«Когда 20-го числа сего месяца российско-императорские войска приблизились к городу Дрездену, нижепоименованные депутаты сословия Мейссенского округа с депутатами градской думы отправились в находящуюся пред Новым Городом Дрезденом главную квартиру начальника российско-императорского войска, господина полковника Давыдова, дабы поручить его превосходительству город, жителей, королевскую собственность и в особенности содержимые на счет общества магазины, и просить, чтобы, в силу заключенной конвенции, следствия войны были от них отвращены.
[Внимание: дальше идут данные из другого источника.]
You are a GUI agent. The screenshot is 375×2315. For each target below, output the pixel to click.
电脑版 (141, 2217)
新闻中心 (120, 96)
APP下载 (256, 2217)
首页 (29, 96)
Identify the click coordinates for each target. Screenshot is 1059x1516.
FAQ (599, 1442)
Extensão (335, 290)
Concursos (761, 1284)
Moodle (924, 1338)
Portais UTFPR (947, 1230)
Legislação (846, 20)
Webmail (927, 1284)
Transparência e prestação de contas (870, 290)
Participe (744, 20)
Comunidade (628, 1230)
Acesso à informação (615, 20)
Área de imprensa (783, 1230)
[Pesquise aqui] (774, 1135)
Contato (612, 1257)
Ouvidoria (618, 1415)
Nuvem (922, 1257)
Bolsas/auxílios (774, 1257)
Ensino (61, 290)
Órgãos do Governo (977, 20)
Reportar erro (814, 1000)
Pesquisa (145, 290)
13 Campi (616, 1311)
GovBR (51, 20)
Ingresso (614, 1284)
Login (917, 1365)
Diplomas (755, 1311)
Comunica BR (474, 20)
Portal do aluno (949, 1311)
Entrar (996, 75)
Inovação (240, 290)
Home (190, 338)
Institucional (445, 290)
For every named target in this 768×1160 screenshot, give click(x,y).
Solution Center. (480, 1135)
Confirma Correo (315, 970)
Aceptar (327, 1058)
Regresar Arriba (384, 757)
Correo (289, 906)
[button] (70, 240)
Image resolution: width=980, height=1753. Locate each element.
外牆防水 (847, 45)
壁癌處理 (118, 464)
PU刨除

После сего желаемая конвенция была утверждена: королевские здания и магазины заняты были охранительными караулами; вступившие в город войска размещены надлежащим порядком по квартирам и обеспечены фуражом, потребным для многочисленной кавалерии. Везде была соблюдена совершенная дисциплина, и повсюду господствовали спокойствие и безопасность. Нижеименовавшиеся не могли упустить сего случая, чтобы не засвидетельствовать подлинности сего дела и не присовокупить к тому уверения в искренней своей благодарности.
Следуют подписи.
Новый Город Дрезден, 24-го марта 1813 года».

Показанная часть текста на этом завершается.